**READING TEXT**.
---------------
Obviously, he didn’t do any of that stuff. Everything Thomas Aquinas pretended to know about angels was derived entirely through pure, armchair philosophy---as in literally, he thought really hard about it for a while and then wrote down whatever he decided the answers must be. It’s basically the philosophical equivalent to making shit up out of nothing and then hiding that fact under a veil of pretentious rationalizations. It’s a dead giveaway that Thomas Aquinas, and by extension all of his modern proponents, have no understanding of how basic epistemology works. They honestly believe that if they just close their eyes and concentrate hard enough, then the power of reason will magically endow them with rote facts about objective reality; not just mere hypotheses, mind you, but absolute certainties beyond all rational dispute.

Barring that failure, let’s suppose we’re feeling generous and just grant anyway that local distance indeed influences angelic speech. Now what? What am I supposed to do with that information? Do I need to account for that in any way? Can I measure some sort of time the delay between prayer and response? Do I need to pray more loudly if I'm further way from angels so that they can hear me?

Or better yet, what if the opposite conclusion were true? What changes? Does this mean instantaneous communication is possible? Can I exploit that to send information backwards in time? No? Then what difference does it make? What decisions can I now make in the real world with real, empirical consequences, that will manifest under the expectation of a spatial independence on angelic speech? Please enlighten me.

The obvious problem is that it makes absolutely no difference either way. Angels, according to Thomism, are "immaterial" beings and thus cannot be observed or quantified in any empirical capacity. So even if we grant entirely that angels exists (which we don't), then there's nothing we can ever possibly do about it. It’s another profound failing of the entire Thomist tradition, in that they love to obsess endlessly over trivially irrelevant information that carries no distinction between truth and falsehood.

A classic example of this behavior is the so-called doctrine of Divine Simplicity, which basically holds that God is perfectly simple in his composition. That is to say, God is without parts, and the very being of God is identical to the attributes of God (whatever that means). So let's ask a simple question: What if, hypothetically, this doctrine turned out to be mistaken? Say, for instance, God was actually comprised of two parts rather than one. How exactly would that change anything? Do you suddenly stop going to church over this? Would you pray less, or pay any less tithing? Do you stop marveling at the beauty of the universe? Do you love your neighbors any less?
---------------
**Entries pointing to words and elements**.
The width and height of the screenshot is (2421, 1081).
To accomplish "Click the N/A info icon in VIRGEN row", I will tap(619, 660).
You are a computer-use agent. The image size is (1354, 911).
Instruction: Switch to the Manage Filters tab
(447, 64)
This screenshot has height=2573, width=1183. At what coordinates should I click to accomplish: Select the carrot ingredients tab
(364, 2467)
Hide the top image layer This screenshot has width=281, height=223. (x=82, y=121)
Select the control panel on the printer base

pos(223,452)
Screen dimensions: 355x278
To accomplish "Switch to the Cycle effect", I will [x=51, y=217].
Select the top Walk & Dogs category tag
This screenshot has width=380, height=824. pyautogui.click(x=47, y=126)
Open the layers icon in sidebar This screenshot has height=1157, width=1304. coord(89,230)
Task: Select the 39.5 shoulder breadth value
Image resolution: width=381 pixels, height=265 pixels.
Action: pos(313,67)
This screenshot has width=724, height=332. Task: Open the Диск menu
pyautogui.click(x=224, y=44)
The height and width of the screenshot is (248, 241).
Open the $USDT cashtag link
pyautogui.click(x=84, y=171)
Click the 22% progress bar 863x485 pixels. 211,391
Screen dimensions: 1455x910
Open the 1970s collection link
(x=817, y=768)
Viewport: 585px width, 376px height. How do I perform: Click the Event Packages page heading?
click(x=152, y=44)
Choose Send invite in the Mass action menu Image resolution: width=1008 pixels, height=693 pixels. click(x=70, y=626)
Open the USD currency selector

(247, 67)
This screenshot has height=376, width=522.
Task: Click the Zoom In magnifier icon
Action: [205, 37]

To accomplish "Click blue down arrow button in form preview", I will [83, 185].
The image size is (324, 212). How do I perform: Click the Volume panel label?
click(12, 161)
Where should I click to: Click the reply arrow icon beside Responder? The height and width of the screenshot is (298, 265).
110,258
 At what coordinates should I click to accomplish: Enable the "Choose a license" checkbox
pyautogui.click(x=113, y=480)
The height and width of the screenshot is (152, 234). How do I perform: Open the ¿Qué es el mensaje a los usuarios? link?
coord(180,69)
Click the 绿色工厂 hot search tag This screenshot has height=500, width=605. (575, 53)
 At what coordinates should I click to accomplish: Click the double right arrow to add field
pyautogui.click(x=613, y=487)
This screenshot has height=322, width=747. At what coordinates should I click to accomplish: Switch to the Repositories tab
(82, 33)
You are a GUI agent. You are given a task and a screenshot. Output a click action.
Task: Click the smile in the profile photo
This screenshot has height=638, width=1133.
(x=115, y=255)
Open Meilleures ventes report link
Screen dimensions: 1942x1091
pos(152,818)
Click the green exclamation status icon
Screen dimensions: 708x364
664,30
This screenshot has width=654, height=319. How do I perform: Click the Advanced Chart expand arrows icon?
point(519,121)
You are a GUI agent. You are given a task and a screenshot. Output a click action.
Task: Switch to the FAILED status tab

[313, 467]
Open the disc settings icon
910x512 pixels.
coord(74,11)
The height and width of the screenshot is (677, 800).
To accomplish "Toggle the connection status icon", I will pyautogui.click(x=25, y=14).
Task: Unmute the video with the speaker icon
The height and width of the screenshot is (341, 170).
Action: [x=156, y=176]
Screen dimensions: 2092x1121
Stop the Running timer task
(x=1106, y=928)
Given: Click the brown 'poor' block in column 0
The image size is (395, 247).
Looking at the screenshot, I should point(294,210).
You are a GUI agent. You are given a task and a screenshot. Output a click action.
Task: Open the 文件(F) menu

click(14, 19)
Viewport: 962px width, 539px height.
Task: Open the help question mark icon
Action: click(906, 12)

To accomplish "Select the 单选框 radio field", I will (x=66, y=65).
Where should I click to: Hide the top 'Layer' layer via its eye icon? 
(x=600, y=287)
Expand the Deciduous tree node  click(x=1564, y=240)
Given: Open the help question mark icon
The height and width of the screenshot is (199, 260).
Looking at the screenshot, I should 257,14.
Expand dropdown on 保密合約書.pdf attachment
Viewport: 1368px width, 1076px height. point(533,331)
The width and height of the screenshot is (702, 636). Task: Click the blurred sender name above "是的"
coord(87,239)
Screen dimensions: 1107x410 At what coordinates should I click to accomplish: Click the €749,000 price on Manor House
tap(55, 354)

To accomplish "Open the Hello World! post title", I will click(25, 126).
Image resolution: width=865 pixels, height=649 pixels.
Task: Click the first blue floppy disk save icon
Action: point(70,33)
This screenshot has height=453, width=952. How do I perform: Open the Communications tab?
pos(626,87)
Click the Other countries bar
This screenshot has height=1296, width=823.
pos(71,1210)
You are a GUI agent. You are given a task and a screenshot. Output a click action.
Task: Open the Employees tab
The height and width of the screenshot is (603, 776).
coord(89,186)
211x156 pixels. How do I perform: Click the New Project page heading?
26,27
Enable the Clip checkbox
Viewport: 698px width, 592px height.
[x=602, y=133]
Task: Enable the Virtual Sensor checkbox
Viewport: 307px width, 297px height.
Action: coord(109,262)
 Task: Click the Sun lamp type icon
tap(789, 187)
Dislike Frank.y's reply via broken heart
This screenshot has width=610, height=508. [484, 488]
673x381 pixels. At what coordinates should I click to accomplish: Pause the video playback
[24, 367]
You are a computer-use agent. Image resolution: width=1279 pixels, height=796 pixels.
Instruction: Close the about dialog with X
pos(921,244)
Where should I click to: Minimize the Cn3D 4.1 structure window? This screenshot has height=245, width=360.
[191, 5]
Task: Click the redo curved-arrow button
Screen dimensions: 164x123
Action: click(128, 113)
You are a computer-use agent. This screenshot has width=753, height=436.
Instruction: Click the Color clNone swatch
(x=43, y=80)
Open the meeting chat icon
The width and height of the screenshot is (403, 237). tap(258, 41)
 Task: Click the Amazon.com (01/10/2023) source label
---------------
**TASKS AND EXERCISES**.
1. Reproduce verbatim the lines of the essay on Thomism between "A classic example" and "neighbors any less?", inclusive.
2. Extend the essay on Thomism, picking up right after its final sentence.

**EXPECTED ANSWERS**.
1.
A classic example of this behavior is the so-called doctrine of Divine Simplicity, which basically holds that God is perfectly simple in his composition. That is to say, God is without parts, and the very being of God is identical to the attributes of God (whatever that means). So let's ask a simple question: What if, hypothetically, this doctrine turned out to be mistaken? Say, for instance, God was actually comprised of two parts rather than one. How exactly would that change anything? Do you suddenly stop going to church over this? Would you pray less, or pay any less tithing? Do you stop marveling at the beauty of the universe? Do you love your neighbors any less?

2.
Clearly, the answer is no. Nothing actually changes if this doctrine happens to be wrong, yet you still find Thomist philosophers wasting hours of our lives about it anyway [19,20,21]. It’s as if the Thomist community is completely clueless how basic Christianity operates. Remember that God is supposed to be an all-loving being who desperately wants to build a deep, personal connection with all of his human children. We will literally be damned if we fail to build this relationship, so presumably it ought to be easy to connect with God directly and get to know Him. Yet, according to the classical theists, we cannot even hope to have a coherent discussion about God’s very existence without first studying a mountain of literature in excess of the Bible itself. 

Is it any wonder why the Catholic church is hemorrhaging members? It should not require a PhD in theology just to demonstrate basic religious facts. A God that hides Himself behind a wall of bloated ivory-tower literature is hardly a God that deserves any serious consideration, let alone devotion.

Continue to Part 4.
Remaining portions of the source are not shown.